_What is expected_
Reproduce the text on the Region Stabilarity Index word for word, from its title through its final line.

Excerpted text section start

Region Stabilarity Index: Measuring Collapse
Ivchenko, O. ORCID: 0000-0002-9540-1637 (2026). Measuring State Fragility: An Empirical RSI Framework Applied to Ukraine. Geopolitical Risk Intelligence Series. Odessa National Polytechnic University.
DOI: 10.5281/zenodo.18998198

The web above is Ukraine. Each spoke is a question. The longer the spoke, the stronger the answer.
We built something. Not a dashboard, not a report, not another data visualization that looks impressive but tells you nothing actionable. We built a ruler. A ruler that measures the same thing — instability — whether you point it at a country, a city, or a neighbourhood. The same 0-to-1 scale. The same formula. The same question: how close is this place to falling apart?
We call it the Region Stabilarity Index. RSI. And Ukraine was our first empirically documented deployment environment.
What Is the Region Stabilarity Index?

Excerpted text section end
Excerpted records section start

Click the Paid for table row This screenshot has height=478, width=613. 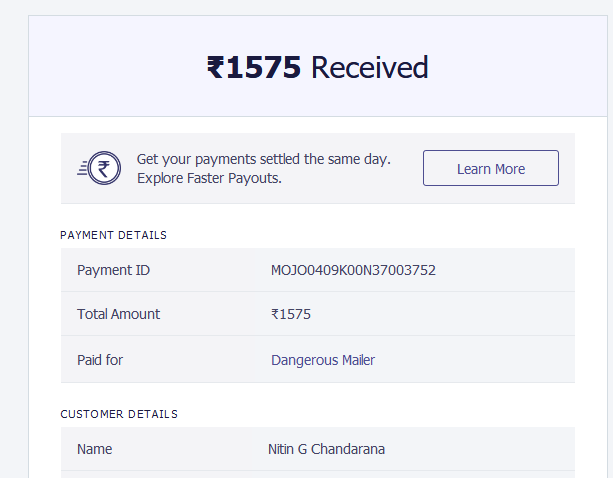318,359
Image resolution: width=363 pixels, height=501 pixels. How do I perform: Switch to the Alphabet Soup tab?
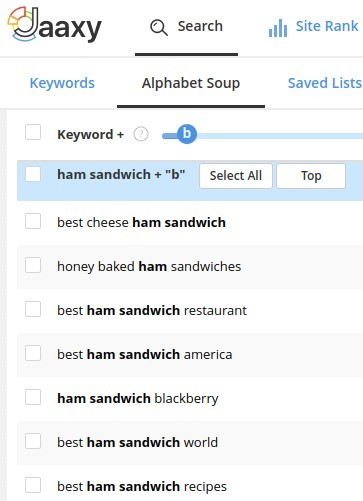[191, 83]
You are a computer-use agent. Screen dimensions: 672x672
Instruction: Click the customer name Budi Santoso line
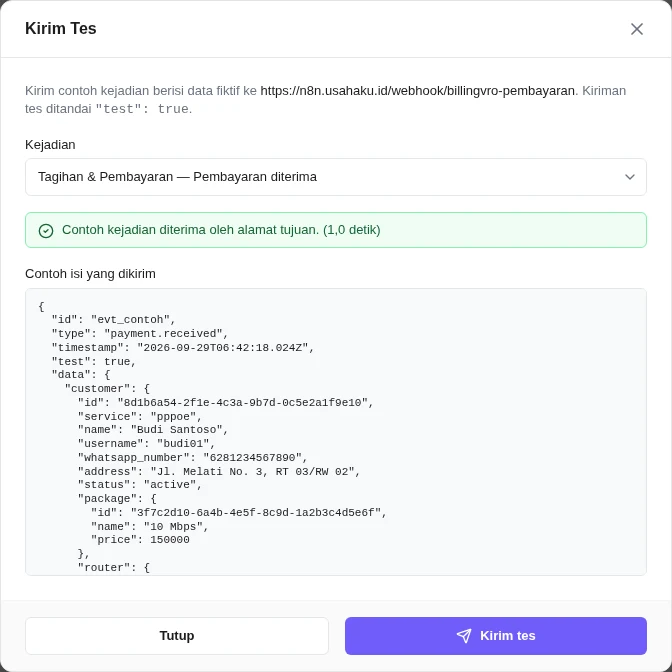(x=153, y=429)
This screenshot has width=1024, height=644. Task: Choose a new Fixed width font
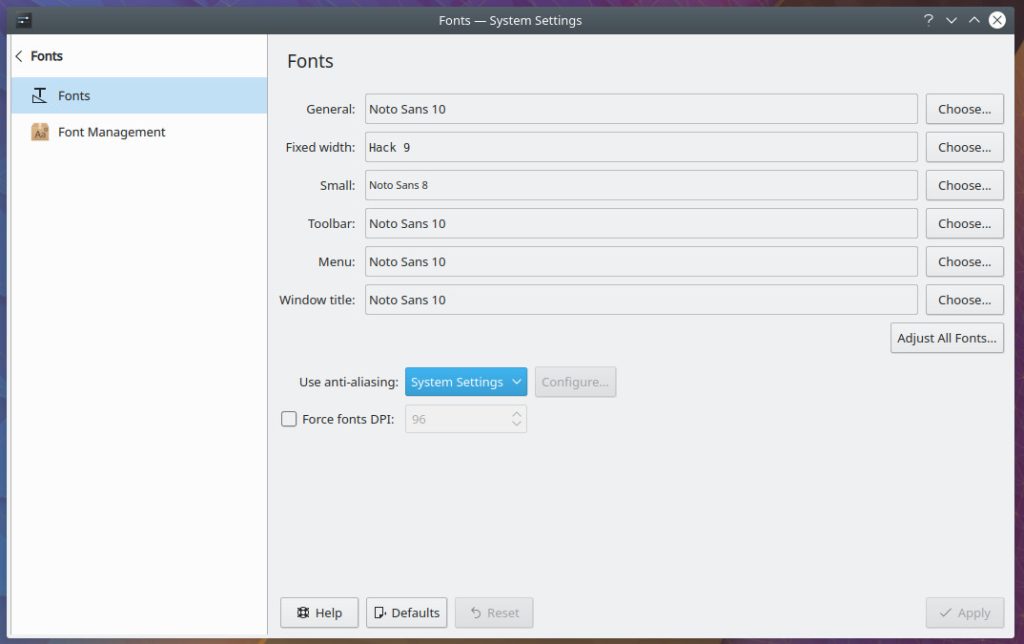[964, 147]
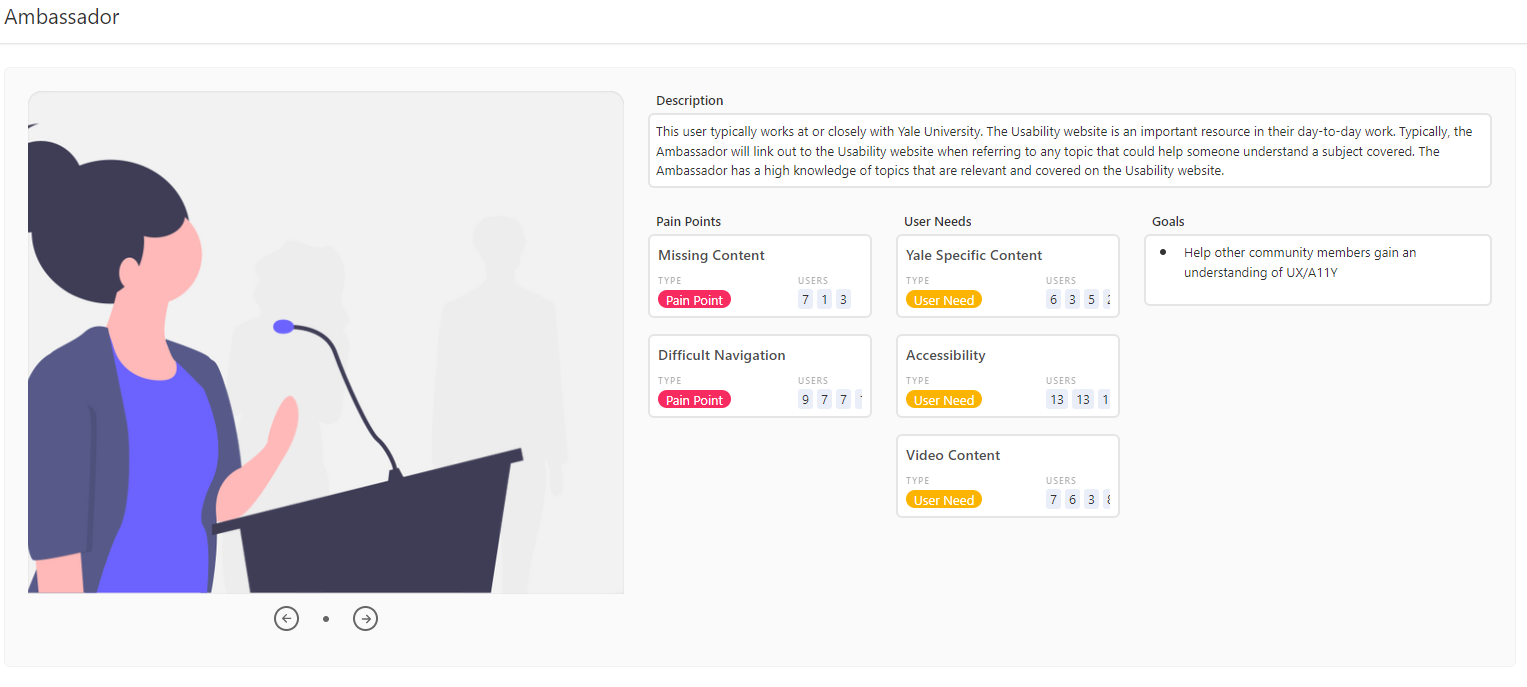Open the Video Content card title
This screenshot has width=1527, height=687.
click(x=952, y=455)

Excerpted records section end
Excerpted records section start

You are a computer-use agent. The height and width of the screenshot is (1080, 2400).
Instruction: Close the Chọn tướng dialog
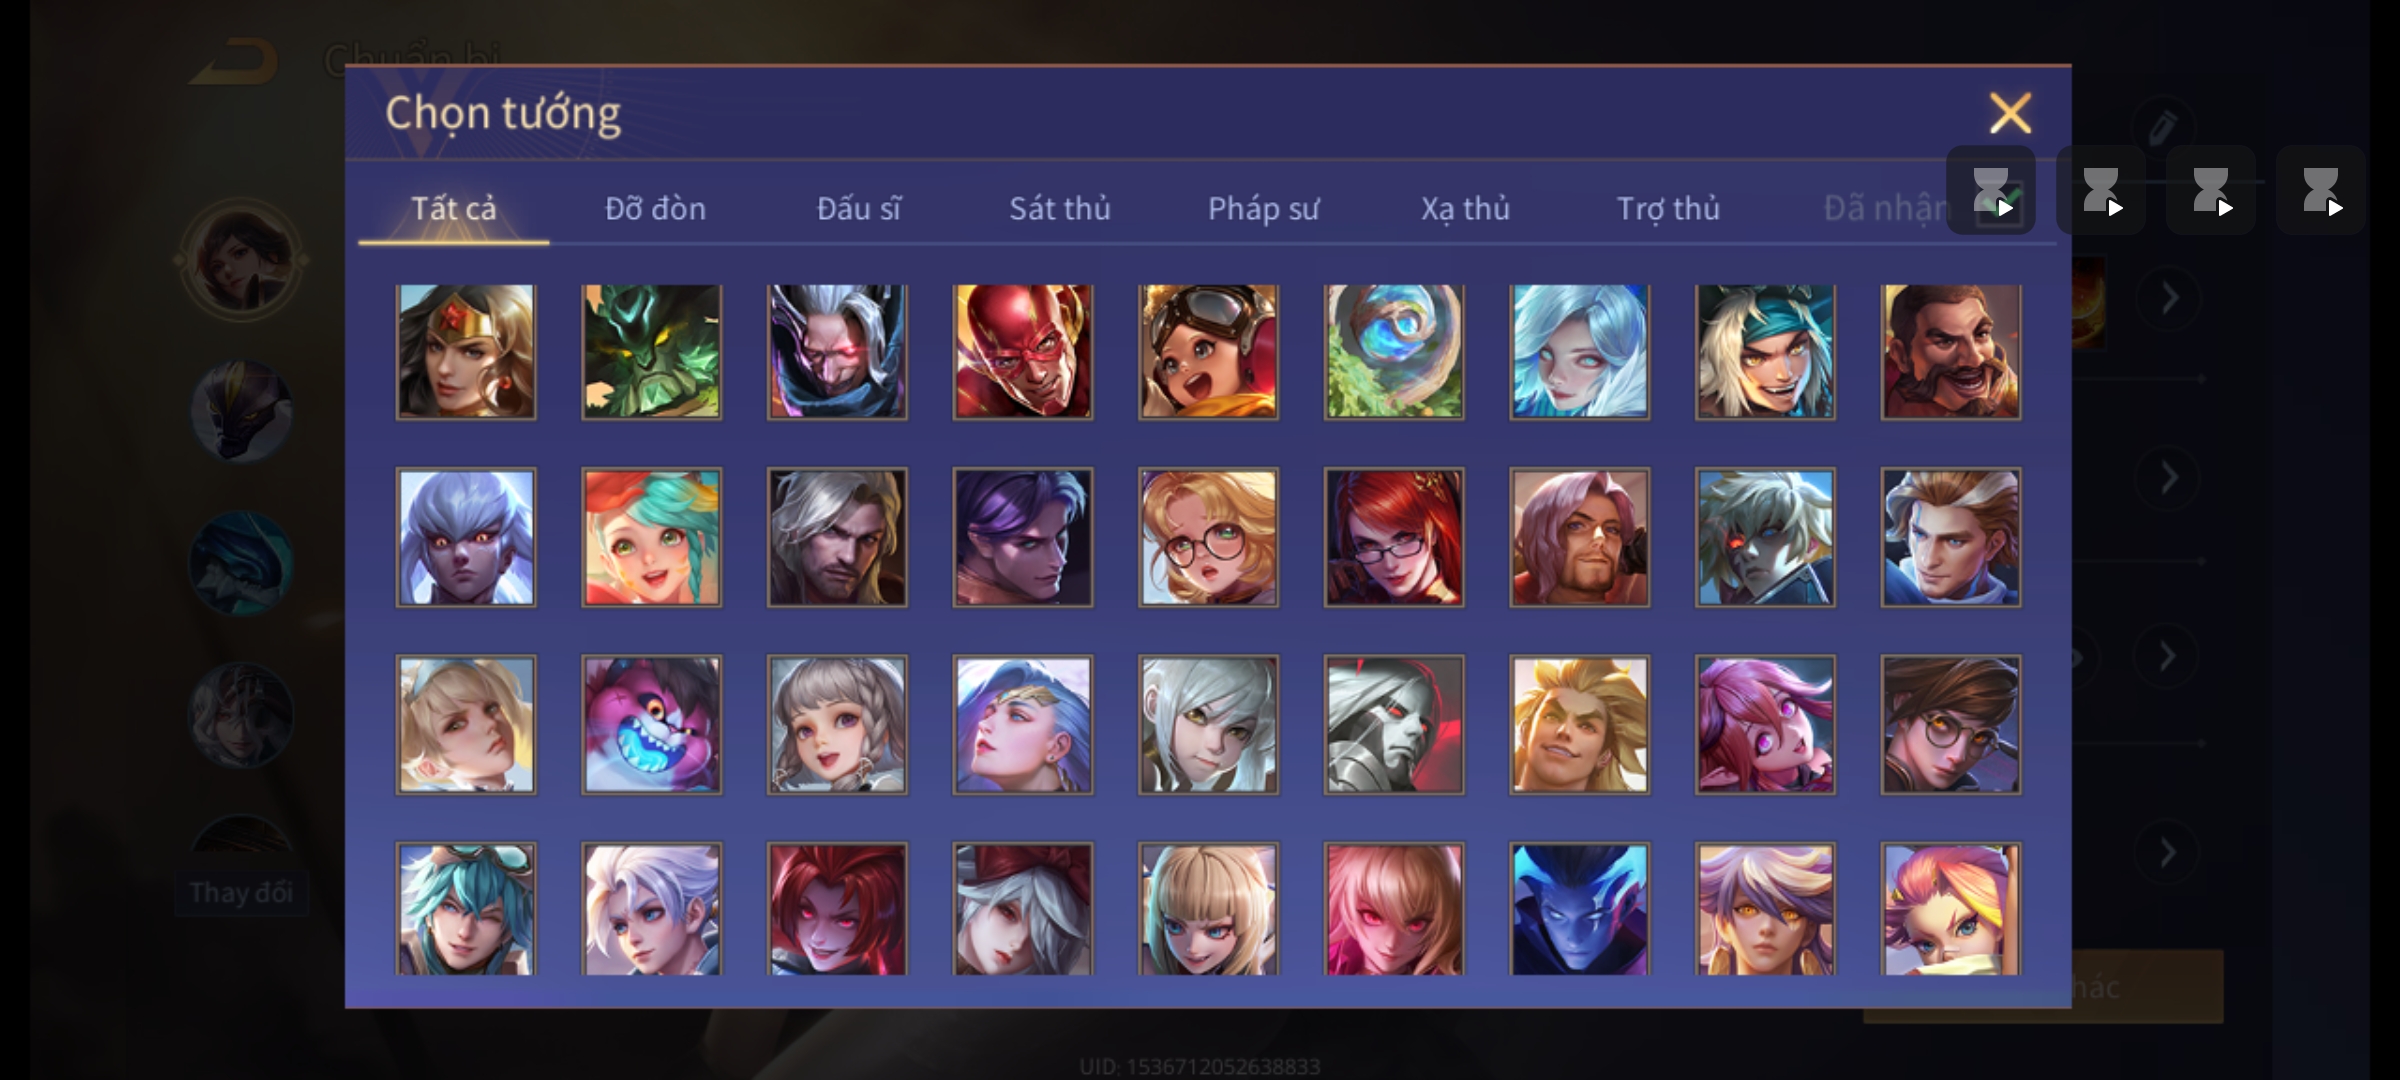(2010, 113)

Excerpted records section end
Excerpted records section start

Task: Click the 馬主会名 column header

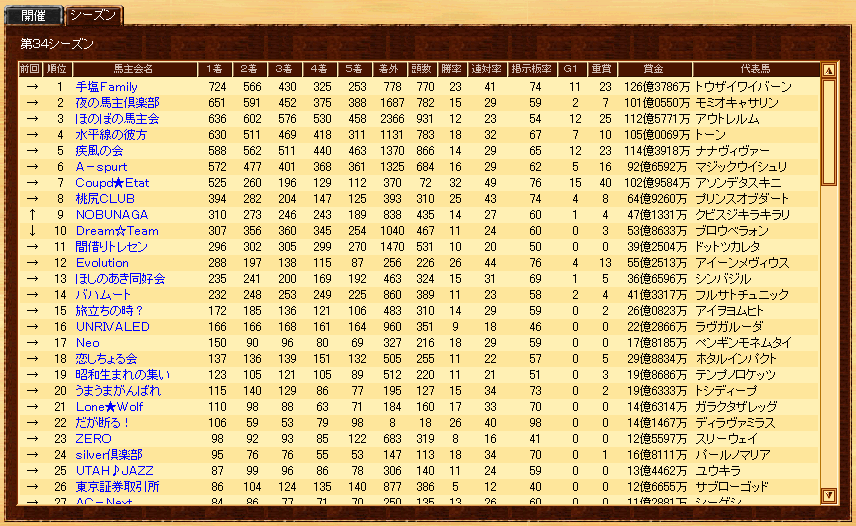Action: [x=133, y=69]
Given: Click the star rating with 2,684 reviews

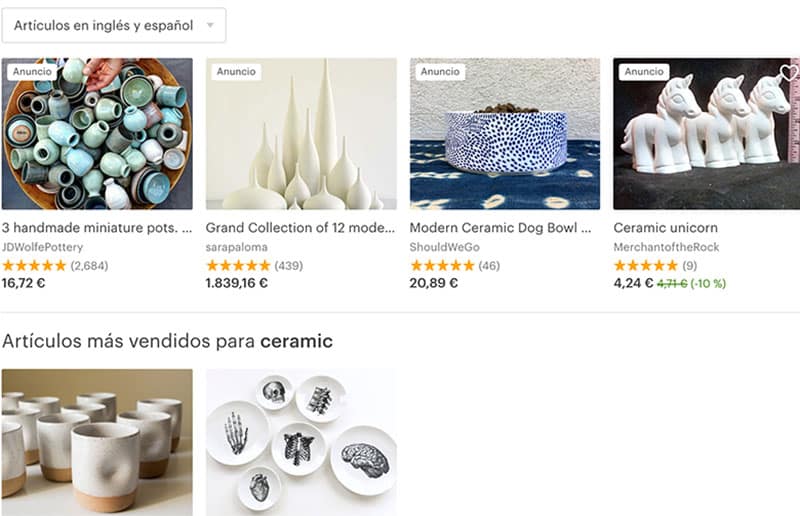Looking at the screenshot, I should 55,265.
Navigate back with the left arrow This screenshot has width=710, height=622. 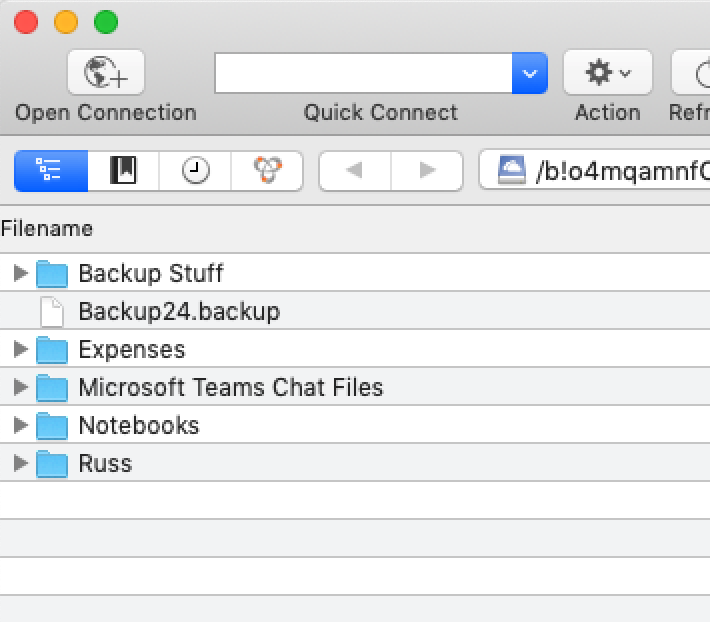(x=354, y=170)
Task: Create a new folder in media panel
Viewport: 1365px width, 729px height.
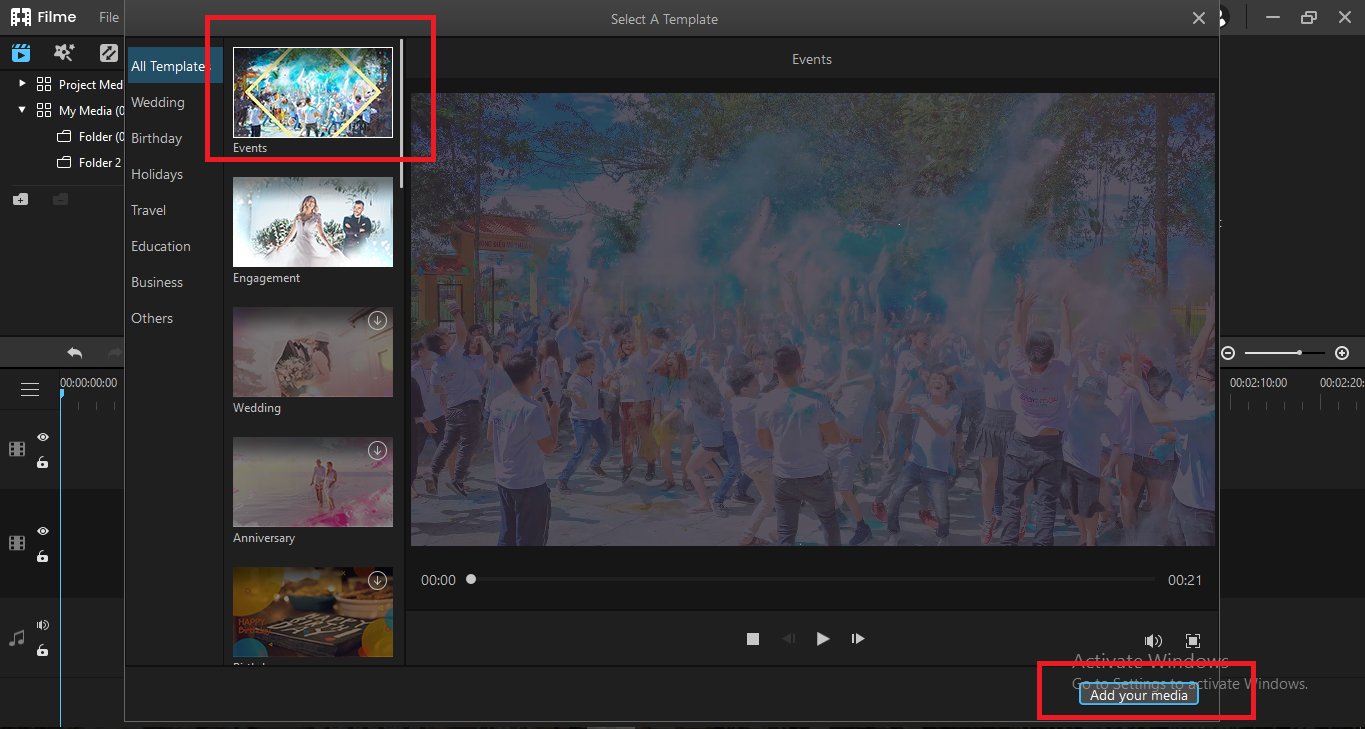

Excerpted records section end

_Solution to this exercise_
Region Stabilarity Index: Measuring Collapse
Ivchenko, O. ORCID: 0000-0002-9540-1637 (2026). Measuring State Fragility: An Empirical RSI Framework Applied to Ukraine. Geopolitical Risk Intelligence Series. Odessa National Polytechnic University.
DOI: 10.5281/zenodo.18998198

The web above is Ukraine. Each spoke is a question. The longer the spoke, the stronger the answer.
We built something. Not a dashboard, not a report, not another data visualization that looks impressive but tells you nothing actionable. We built a ruler. A ruler that measures the same thing — instability — whether you point it at a country, a city, or a neighbourhood. The same 0-to-1 scale. The same formula. The same question: how close is this place to falling apart?
We call it the Region Stabilarity Index. RSI. And Ukraine was our first empirically documented deployment environment.
What Is the Region Stabilarity Index?